Delving into history at Culloden
Culloden is a historical site that it is impossible not to react to, no matter your politics or your sense of history. Wild Drumossie Moor, just east of Inverness, was the setting for the last battle on mainland British soil back on 16 April 1746. That day was seminal for both the Highlands and the future of the whole of the UK. Over the years, for me, understanding more about it poses as many questions as it does supply answers, as Culloden links into so many other stories and periods. Visiting for me is always nothing short of fascinating.
What my girls knew of Culloden mainly swirled around that most romantic of historical figures, Bonnie Prince Charlie. They have a book on the Jacobites and they once picked up a Bonnie Prince duck look-alike for our bath! What they didn’t know until we were driving to Culloden is that our clan, the Camerons, fought at the battle and played a major role that day.

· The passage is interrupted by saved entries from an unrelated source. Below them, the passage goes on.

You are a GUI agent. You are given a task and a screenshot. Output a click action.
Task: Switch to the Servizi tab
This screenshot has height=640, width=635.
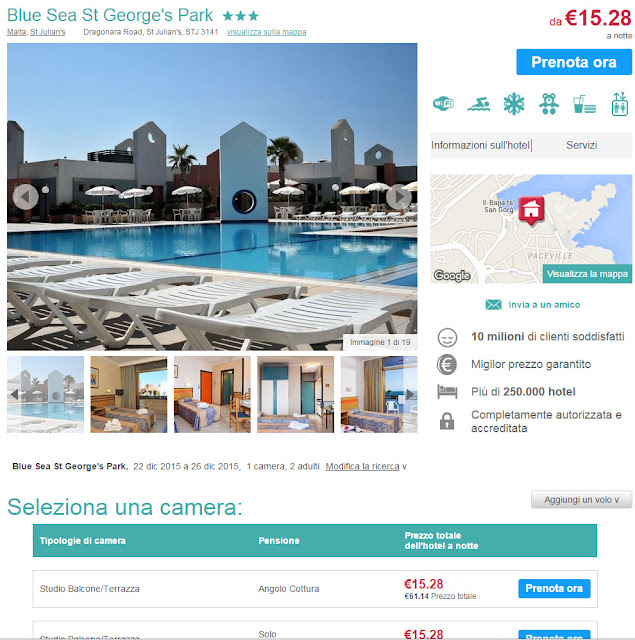point(582,145)
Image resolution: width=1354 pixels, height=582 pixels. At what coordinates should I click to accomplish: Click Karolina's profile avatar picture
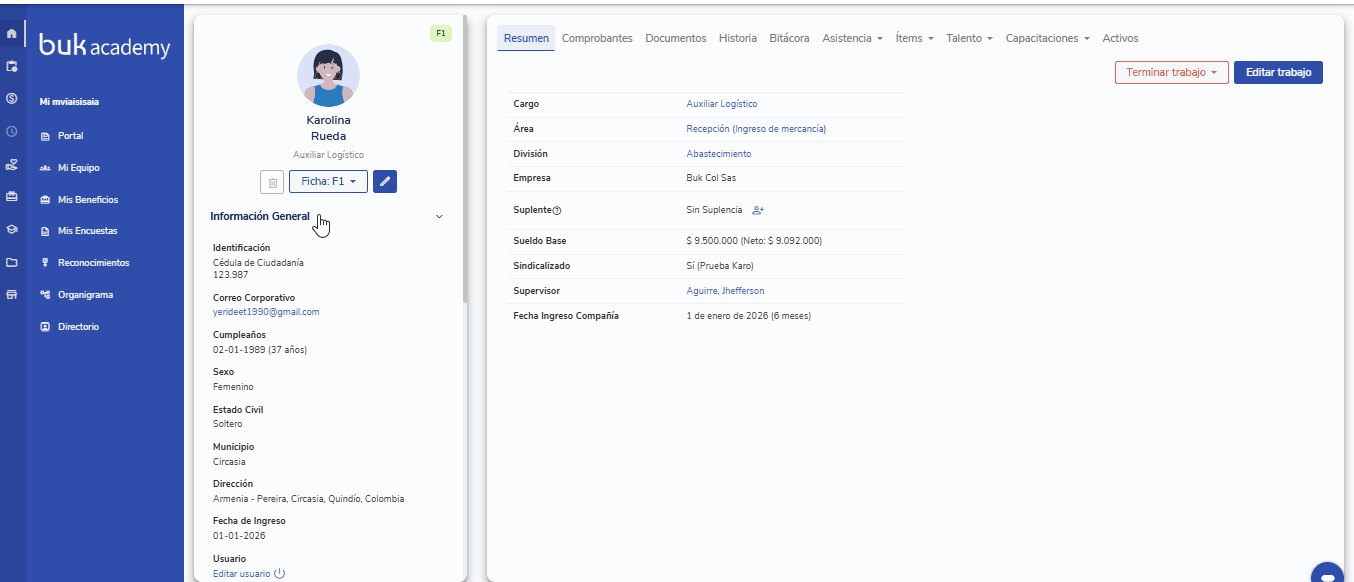click(x=328, y=76)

You might imagine that a battlefield is not of much interest to kids, but six-year-old Emma and nine-year-old Tara were quick to dispel that notion. It is not just the stories and the magnitude of the site, but also how much effort the National Trust for Scotland have put into making the site family-friendly. As well as hands-on exhibits and the chance to dress in historic garb, there is plenty in the shop to tempt them and kids’ menus in the café.
As a journalist it is always reassuring to see both sides of a story told and that is what happens at the well-designed modern visitor centre, which neatly lies low in the landscape. As you eke through the road to the battle, the British Government story is told on the red side of the room and the Jacobites on the blue flank. My kids liked that, as well as clear text, there were also lots of eye-catching visuals and recordings of the various protagonists that really brought the events leading up to the battle to life.
I was surprised at how long the girls’ interest was held; enough time for me to read all the information panels. After the historical momentum reached fever pitch with the failed night march on Cumberland’s birthday we finally arrived at the fateful day and the ‘Battle Immersion’ theatre. A sign warned it can be a little full-on for little ones. To have any chance of offering an insight into how both sides felt as the battle unfolded, it has to be full-on. The girls were undeterred. We stood out on the right flank where the Camerons were stationed that day and we were soon engulfed in the heat of battle.
The last section of the visitor centre is awash with all sorts of relics from the Jacobite years, such as swords and weapons. My girls also snatched the chance to dress up in period garb and insisted daddy ‘swapped sides’ by donning a Red Coat. The massive computerised table that shows how the battle panned out was priceless in showing my girls who did what and where on the day. Tara also found reading in a folder about what the Camerons did that day and what happened afterwards fascinating.
Now it was time to move beyond the visitor centre and experience the battlefield itself. We sombrely made our way towards the blue flags in the distance where the Jacobite lines lay. Emma ran on to try to find the stone marker where the 400 Cameron clansmen lined up. She found it and we stood for a moment staring back at the red Government front line in the distance.
No one spoke for a minute. Then Emma declared simply “It’s a really long way”. It is, and back in 1746 the ground was even rougher with of course the added complication of horrendous cannon and musket fire. We began our own slow ‘charge’ forward. We yomped on and on and found another marker. This time it showed where the Camerons started engaging their foes with musket fire in their final ‘Highland Charge’.
Eventually we made it to the Government lines. We’d learned in the visitor centre that the Camerons were one of the ‘lucky’ clans to penetrate the Government lines, but they were soon beaten back and engaged in a shambolic retreat, carrying their badly wounded clan chief, the ‘Gentle Locheil’.
Our last stop together was at the simple stone marker that serves as a gravestone for the hundreds of Cameron men who died that day. We paid our respects to our ancestors before the girls made for the visitor centre. After a half day at this intense site their reward was a bit to spend in the warm environs of the well-stocked shop. I sensed another historically themed bath duck would soon be on the way home with us.
I stayed on the battlefield. If Culloden proves one thing it is that history is never simple. Another convoluted branch of my family has links to the Argyll Campbells, who were at the heart of the Argyll Militia who fought on the Government side at Culloden. I walked to where an enclosure once stood overlooking the ground where the Camerons retreated. It was here that the withering flanking fire of the Argyll Militia decimated the Camerons in their attempt to flee to safety.
We all left Drumossie Moor feeling as I reckon you should do when you leave a historic site. We’d been forced to think about lots of things, to learn and also perhaps most uniquely to actually get a feel for what happened to the individuals involved and how they may have felt. That feeling and sense of experiencing something first hand is something you just cannot repeat in the classroom. I’ll leave the last words to Tara: “I’m glad we came. It was horrible what happened to everyone here, but now I want to tell my class about it and show them the photos.”